Villa Petraja, near Florence.

      Villa Petraja, near Florence.

      “... Try if Petraja, cool and green. Cure last night’s fault with this morning’s flowers.

      The Statue and the Bust.

      The Hawthornes, who had met the Brownings in London at a breakfast given by Lord Houghton, came up from Rome, and Mrs. Hawthorne declared that the grasp of Browning’s hand “gives a new value to life.” They passed an evening at Casa Guidi, and Mrs. Hawthorne recorded that in the corridor, as they entered, was a little boy who answered in the affirmative as to whether he were “Penini,” and who “looked like a waif of poetry, lovelier still in the bright light of the drawing-room.” Mr. Browning instantly appeared with his cordial welcome, leading them into the salon that looked out on the terrace, filled with growing plants. From San Felice there came the chanting of music, and the flowers, the melody, the stars hanging low in the sky, all ablaze over San Miniato, with the poet and his child, all conspired to entrance the sensitive and poetic Mrs. Hawthorne. Then Mrs. Browning came in, “delicate, like a spirit, the ethereal poet-wife, with a cloud of curls half concealing her face, and with the fairy fingers that gave a warm, human pressure,—a very embodiment of heart and intellect.” Mrs. Hawthorne had brought her a branch of pink roses, which Mrs. Browning pinned on her black velvet gown.

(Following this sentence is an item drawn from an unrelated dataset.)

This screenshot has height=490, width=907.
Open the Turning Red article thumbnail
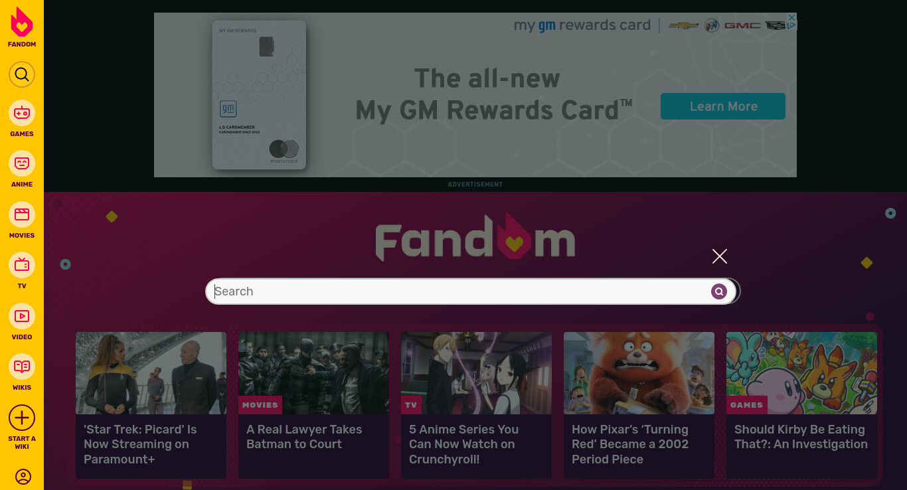pyautogui.click(x=639, y=373)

      They were taken into the drawing-room, a lofty, spacious apartment where Gobelin tapestries, richly carved furniture, pictures, and vertu all enchanted Mrs. Hawthorne, and they talked “on no very noteworthy topics,” Hawthorne afterward recorded, though he added that he wondered that the conversation of Browning should be so clear and so much to the purpose, considering that in his poetry one ran “into the high grass of obscure allusion.” The poet Bryant and his daughter were present that evening, a little to the regret of Mrs. Hawthorne, and there were tea and strawberries, Mrs. Browning presiding at the tray, and Penini, “graceful as Ganymede,” passing the cake.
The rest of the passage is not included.